MATERIAL FOR THIS EXERCISE:
----

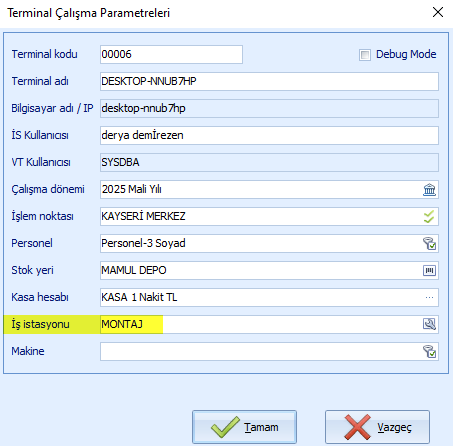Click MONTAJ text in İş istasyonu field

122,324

----

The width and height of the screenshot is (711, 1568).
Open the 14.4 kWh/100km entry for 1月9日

----

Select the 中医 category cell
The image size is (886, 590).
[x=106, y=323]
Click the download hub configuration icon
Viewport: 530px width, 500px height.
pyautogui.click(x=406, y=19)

----

AIM OF THE TASK: Produce a word-for-word copy of everything above from the line holding "The width and" down to the line holding "Open the 14.4 kWh/100km entry for 1月9日", with both of those lines kept.

TASK OUTPUT:
The width and height of the screenshot is (711, 1568).
Open the 14.4 kWh/100km entry for 1月9日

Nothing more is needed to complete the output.